L’objectif n’est pas de se substituer au rôle des tribunaux ou des enquêteurs. Il s’agit de veiller à ce que des organisations publiquement associées à la transparence, au leadership et à l’innovation responsable soient informées de comportements susceptibles de concerner leurs propres normes.

Les notifications ont été adressées à :

  • VLAIO, Belgique. Des informations ont été transmises au sujet de fonds publics qui auraient été accordés pour le développement de la plateforme SHIPNEXT.
  • International Maritime Organization, Londres. L’organisation a été informée du litige commercial documenté et des comportements associés impliquant des entités liées à SHIPNEXT.
  • SMART4SEA Advisory Board, Grèce. Un réexamen a été demandé concernant le Leadership Award précédemment remis à Alexander Varvarenko.
  • SHIPPINGInsight Evaluation Committee, États-Unis. Le comité a été invité à déterminer si les circonstances documentées sont compatibles avec les normes qui fondent la distinction pour l’innovation qu’il avait décernée.

Pourquoi cette affaire dépasse le cadre d’un simple différend

Le courtage repose sur la confiance.

Un courtier apporte des affaires, participe aux négociations et contribue à la conclusion d’un affrètement, étant entendu que la commission convenue sera versée à son échéance.

Lorsque ce paiement est retenu, puis remplacé par une pénalité unilatérale notifiée via WhatsApp, la question ne se limite plus à une facture. Elle pose un problème plus large de discipline commerciale et de traitement réservé aux professionnels maritimes indépendants.

La chronologie documentée est claire :

  • le paiement a été retardé d’environ six semaines ;
  • un prétendu manque de trésorerie a été invoqué à plusieurs reprises ;
  • les demandes directes d’intervention adressées à Alexander Varvarenko n’ont pas permis de régler la situation ;
  • un message a ensuite été envoyé imposant une pénalité égale à 100 % de la commission ;
  • une accusation d’extorsion a par la suite été portée auprès des autorités judiciaires ;
  • une action civile d’environ 100 000 USD a été engagée pour prétendue atteinte à la réputation ;
  • la procédure de Kiev a ensuite été clôturée sans que la commission impayée soit réglée.

Je rejette l’accusation d’extorsion.
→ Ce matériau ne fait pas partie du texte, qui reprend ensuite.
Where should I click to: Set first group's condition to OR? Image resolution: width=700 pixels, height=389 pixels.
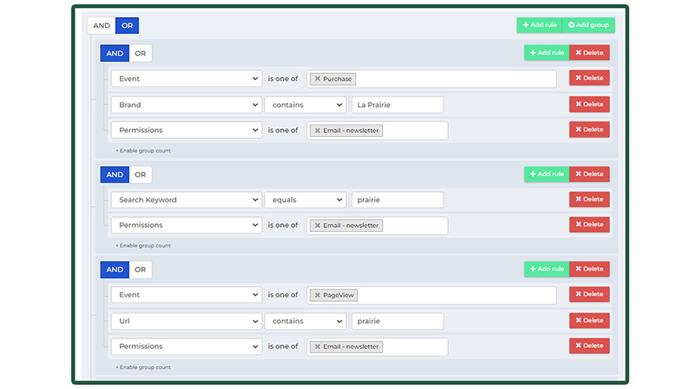140,54
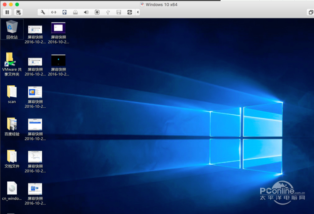Click the camera device icon
This screenshot has height=214, width=314.
click(x=97, y=12)
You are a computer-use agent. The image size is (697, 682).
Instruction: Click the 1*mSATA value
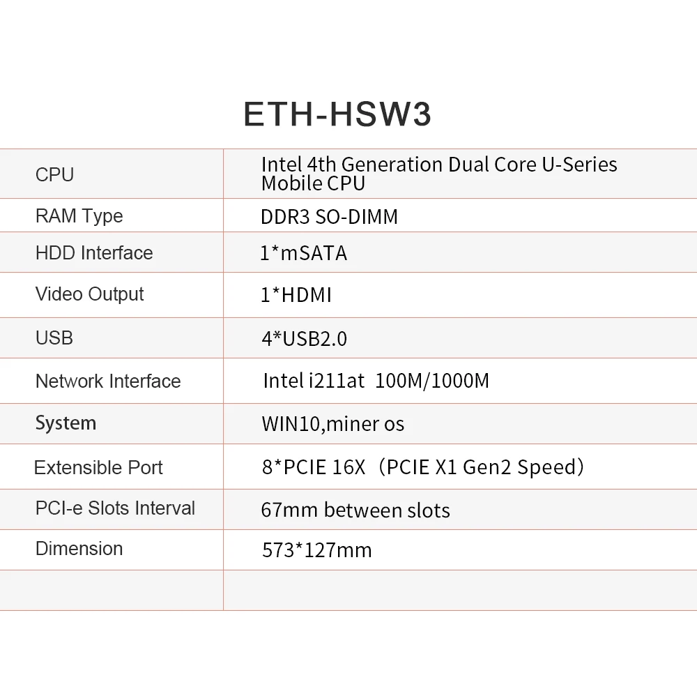click(304, 253)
Ma démarche a porté sur le recouvrement d’une commission de courtage dûment gagnée et sur la protection légale de mes intérêts professionnels et personnels.

Les distinctions doivent refléter les comportements

Les prix de leadership, les récompenses pour l’innovation et les financements publics créent de la crédibilité.

Cette crédibilité devrait s’appuyer sur les comportements observés dans les relations commerciales réelles, et pas uniquement sur des interventions en conférence, des plateformes numériques et des communiqués de presse.

Les institutions qui accordent une reconnaissance ou un financement sont en droit de recevoir des informations documentées et de procéder à leur propre évaluation indépendante.

C’est ce qui vient d’être fait.

Je continuerai d’utiliser des voies légales, officielles et documentées jusqu’à ce que le litige soit correctement résolu.

Cette affaire revêt également une dimension profondément personnelle, car le non-paiement prolongé a directement affecté ma famille.